A multimedia story about the Folk Museum-UNE collaboration, and of some of the important artefacts that came to light, can be experienced here
Professor Mark Moore, a stone tools expert who has seen thousands of stone tools from across the world, said it was "an absolute, complete shock to me" to find himself holding a Type 3 Danish dagger in Armidale. "These daggers were the apogee of flint knapping skill in Europe," he says.
Professor Martin Gibbs, who reviewed the collection of Solomon Island artefacts, worked for a decade as an archaeologist in the Pacific. He not only spent considerable time in the Solomons; he believes he probably lived in some of the bays where the Folk Museum artefacts were made in the late 19th Century.
Prof. Gibbs thinks it likely that many of the objects now sitting in storage in the Folk Museum are either rare or absent from their homeland, lost to civil war and poor infrastructure.
Dr Heidi Kolkert identified two rostrums (snouts) collected in the 1930s from sawfish specied now on the international "critically endangered" list. She is in discussions with the Folk Museum to have the rostrums put on display in UNE's Natural History Museum, where they can serve as a discussion point for the extraordinary diversity of life, and for humanity's role in diminishing that diversity.

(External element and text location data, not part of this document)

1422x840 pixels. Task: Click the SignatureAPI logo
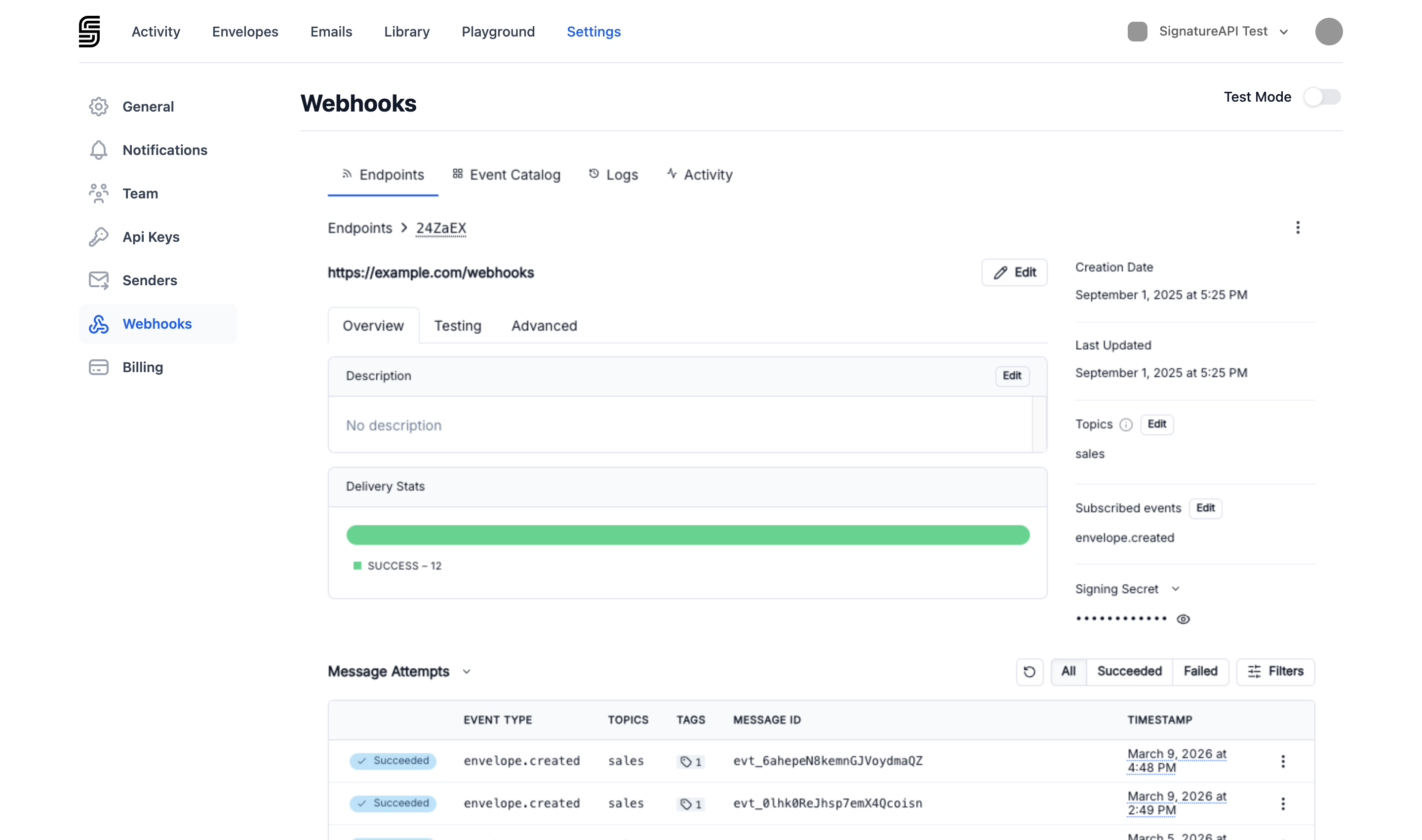[89, 32]
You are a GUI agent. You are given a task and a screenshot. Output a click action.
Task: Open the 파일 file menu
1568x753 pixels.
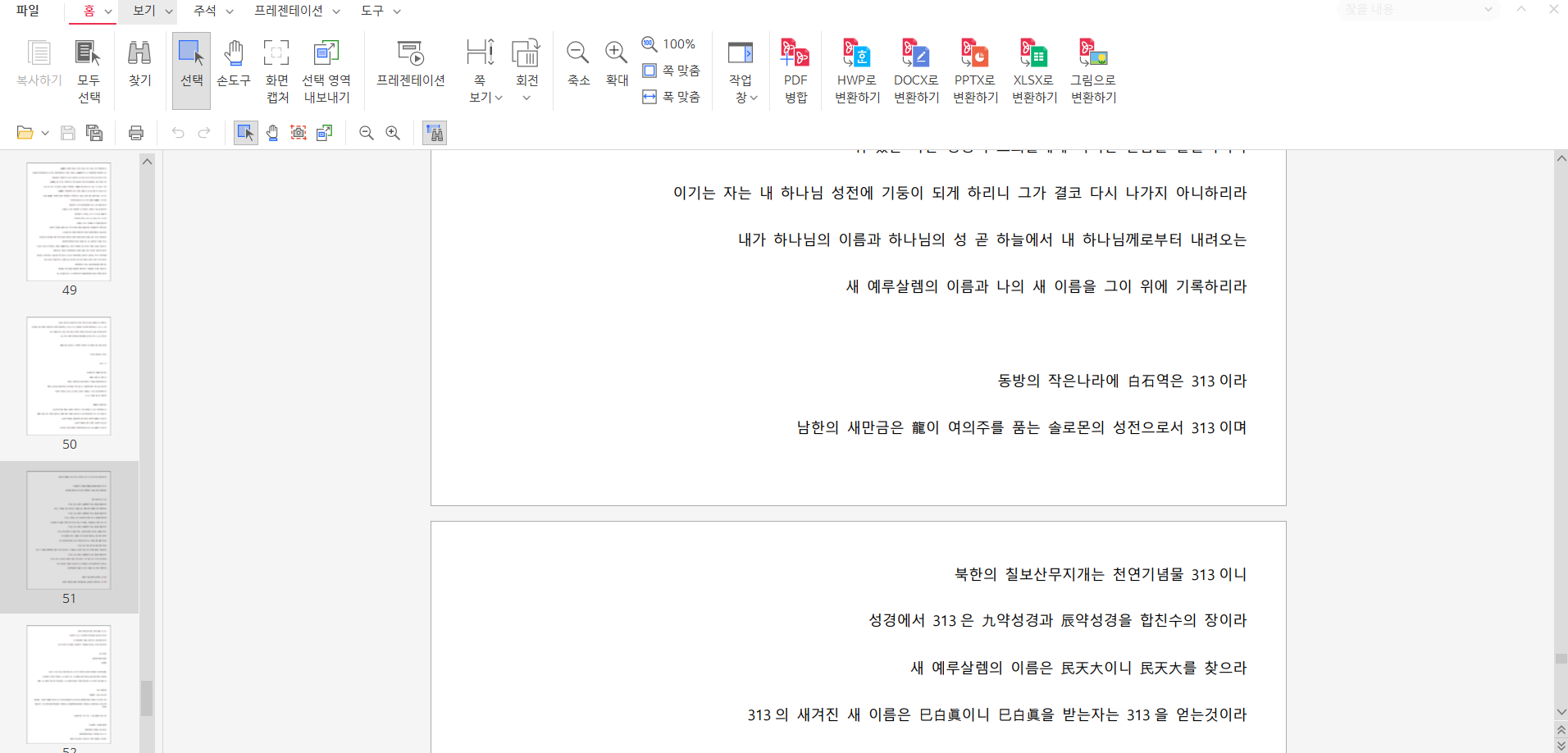(x=28, y=11)
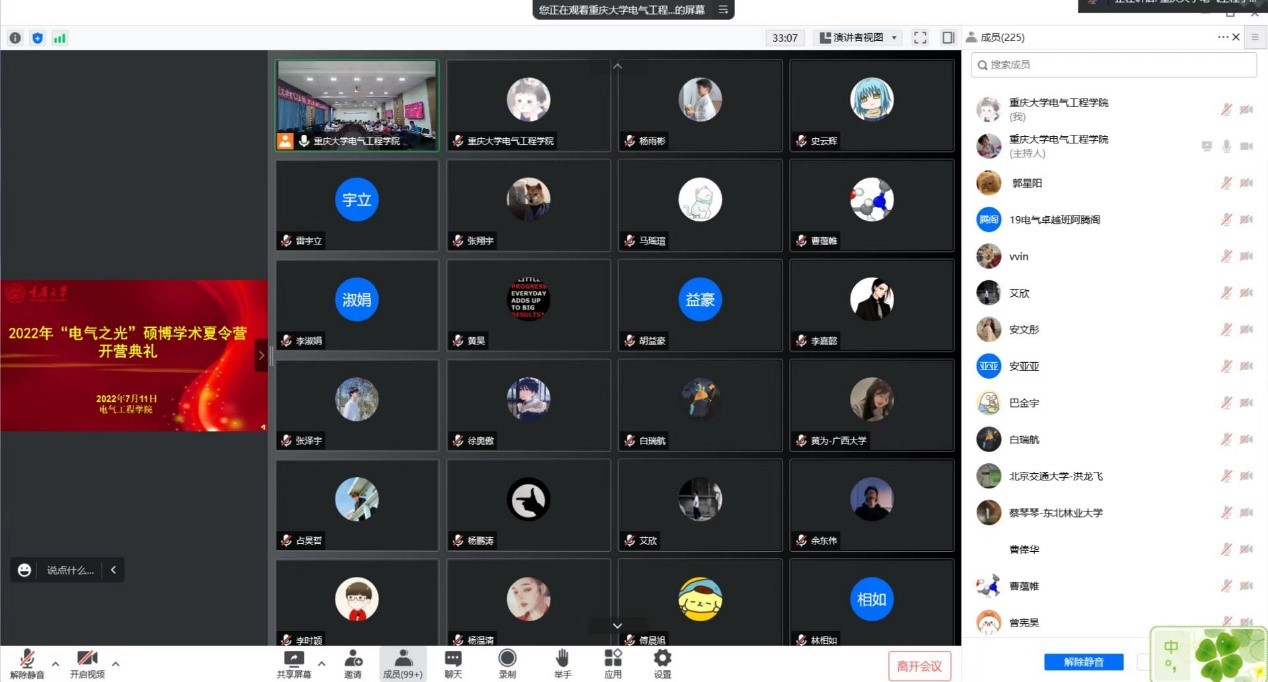Click the blue 解除静音 button
Viewport: 1268px width, 682px height.
pyautogui.click(x=1083, y=662)
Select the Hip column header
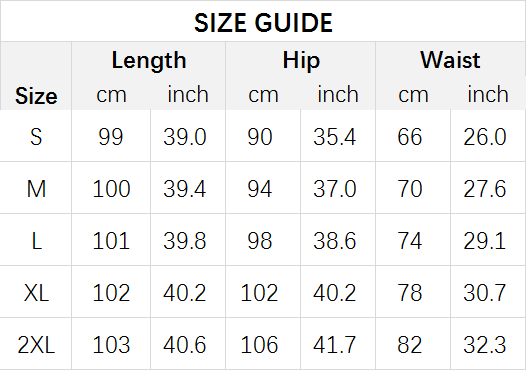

Folk Museum Museum Curator, Sarah Reddington, expressed her appreciation for the time and expertise invested by a number of UNE researchers who visited the museum to shed light on its mysteries.
Now the Museum has to work through how it handles the objects which, given a provenance and a story, have suddenly assumed an importance denied to them through their decades sitting unacknowledged in storage boxes.